§ Trecho do documento
◆ ◆ ◆ ◆ ◆ ◆ ◆

Há casos em, esta demonstração processual pode ser mais explicita , como a instalação site specific “Sismógrafo” que faço agora no PIVO em São Paulo . Nesta instalação composta por um filme 35mm, um grande looping cruzando o espaço, uma maquina sismógrafo e um projetor, um filme em processo esta sendo projetado. Na passagem pelos loopings, o filme vai sendo gravado com os abalos e movimentos do espaço, da máquina e das instabilidades da instalação. Ao final do período da mostra o filme, os abalos deste espaço e acidentes do filme estarão registrados na película que dará origem a um novo trabalho em filme.
Neste caso específico, o processo de construção do trabalho se torna escultórico e performativo.


LV: No teu trabalho um determinado tipo de imagem surge com a construção de uma câmara específica ou resultado de um procedimento concreto, o que perturba a visão tradicional de fotografia como reprodução. Achas que isso questiona o que é entendido como uma imagem fotográfica?

LR: Não se trata exactamente de questionar a imagem fotográfica, mas o seu status de verdade absoluta. Este procedimento que a desloca do mundo e do tempo é a linguagem. É a forma como eu conto as minhas histórias e represento o mundo fantástico que crio. Uso a fotografia para explorar a imagem do inexplicável. É da dicotomia entre obsolescência e a reciclagem das invenções fotográficas que se dá a confusão das temporalidades da pesquisa. O meu trabalho é ficção que acredita na capacidade de imaginar realidades possíveis, de prever o futuro e de ter visões de um passado que ainda irá existir.

◆ ◆ ◆ ◆ ◆ ◆ ◆

§ Listagem
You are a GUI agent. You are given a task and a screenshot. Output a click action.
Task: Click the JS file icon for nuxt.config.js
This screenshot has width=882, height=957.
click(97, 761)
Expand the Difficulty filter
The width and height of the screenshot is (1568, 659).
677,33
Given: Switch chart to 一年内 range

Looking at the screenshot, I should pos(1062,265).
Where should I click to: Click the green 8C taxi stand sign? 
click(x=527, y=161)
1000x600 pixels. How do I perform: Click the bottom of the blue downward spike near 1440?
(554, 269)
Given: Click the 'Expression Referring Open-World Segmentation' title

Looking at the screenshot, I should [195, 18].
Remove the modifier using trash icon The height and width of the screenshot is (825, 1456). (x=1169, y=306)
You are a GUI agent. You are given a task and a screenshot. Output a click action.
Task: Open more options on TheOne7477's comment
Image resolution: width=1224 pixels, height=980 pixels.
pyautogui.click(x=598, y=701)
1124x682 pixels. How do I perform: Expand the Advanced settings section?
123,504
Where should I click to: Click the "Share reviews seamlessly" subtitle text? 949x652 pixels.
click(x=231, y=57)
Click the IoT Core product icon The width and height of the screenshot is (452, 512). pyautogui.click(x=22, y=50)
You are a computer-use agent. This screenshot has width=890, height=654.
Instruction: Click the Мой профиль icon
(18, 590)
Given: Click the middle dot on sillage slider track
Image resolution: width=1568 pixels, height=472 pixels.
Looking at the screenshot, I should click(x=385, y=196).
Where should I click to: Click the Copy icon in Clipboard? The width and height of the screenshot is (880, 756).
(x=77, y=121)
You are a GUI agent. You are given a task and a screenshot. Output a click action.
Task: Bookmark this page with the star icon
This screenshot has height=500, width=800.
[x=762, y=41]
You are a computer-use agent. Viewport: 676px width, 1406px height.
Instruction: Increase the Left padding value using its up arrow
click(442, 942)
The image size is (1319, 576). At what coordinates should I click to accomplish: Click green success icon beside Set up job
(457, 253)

◆ ◆ ◆ ◆ ◆ ◆ ◆

§ Tarefas a resolver
• 1. Repita o trecho da entrevista que se inicia nas palavras que contêm "LR: Não se trata" e termina em "ainda irá existir.".
• 2. Segundo a entrevista, onde está sendo montada a instalação "Sismógrafo"?
• 3. Dê sequência à entrevista sobre fotografia e a instalação "Sismógrafo" a partir do ponto em que ela para.
A listagem é um material à parte, sem relação com a entrevista.

§ Respostas por tarefa
• 1.
LR: Não se trata exactamente de questionar a imagem fotográfica, mas o seu status de verdade absoluta. Este procedimento que a desloca do mundo e do tempo é a linguagem. É a forma como eu conto as minhas histórias e represento o mundo fantástico que crio. Uso a fotografia para explorar a imagem do inexplicável. É da dicotomia entre obsolescência e a reciclagem das invenções fotográficas que se dá a confusão das temporalidades da pesquisa. O meu trabalho é ficção que acredita na capacidade de imaginar realidades possíveis, de prever o futuro e de ter visões de um passado que ainda irá existir.

• 2. No PIVO, em São Paulo.

• 3.
LV: Neste momento tens patente na Galeria Filomena Soares, em Lisboa, a tua primeira exposição individual em Portugal, intitulada “A Grande Onda”. Poderíamos dizer que esta exposição retorna de certo modo à origem do fotográfico: a impressão da luz sobre o papel. Queres falar um pouco sobre este conjunto de trabalhos?

LR: A exposição A Grande Onda fala um pouco da ilusão, da miragem, da sombra. Usa a fotografia como suporte pictórico e metáfora para falar sobre isso.
Parto do evento que acontece no Algarve no fim dos anos 90, onde muitas pessoas vêem uma linha no horizonte e pensam que é um tsunami. As praias são evacuadas, as pessoas saem correndo, mas no fundo tudo se tratou de um efeito óptico que provocou uma miragem coletiva. Toda a exposição parte desta ideia do reflexo, da construção da miragem a partir da concretude do suporte fotográfico. Os fotogramas realizados a partir de esculturas, que em última analise registram a presença da escultura sobre o papel a partir da sua sombra e reflexo. A imagem torna-se única e testemunho material do efeito da luz.


LV: Este ano apresentaste também um novo projecto intitulado “A Resistência do Corpo”, reminiscente dos trabalhos de Eadweard Muybridge e Étienne-Jules Marey combinados com a situação actual relacionada com as manifestações de rua. São imagens aparentemente enigmáticas e ao mesmo tempo ultra-concretas na sua materialidade perceptível. Como se deu a génese deste projecto?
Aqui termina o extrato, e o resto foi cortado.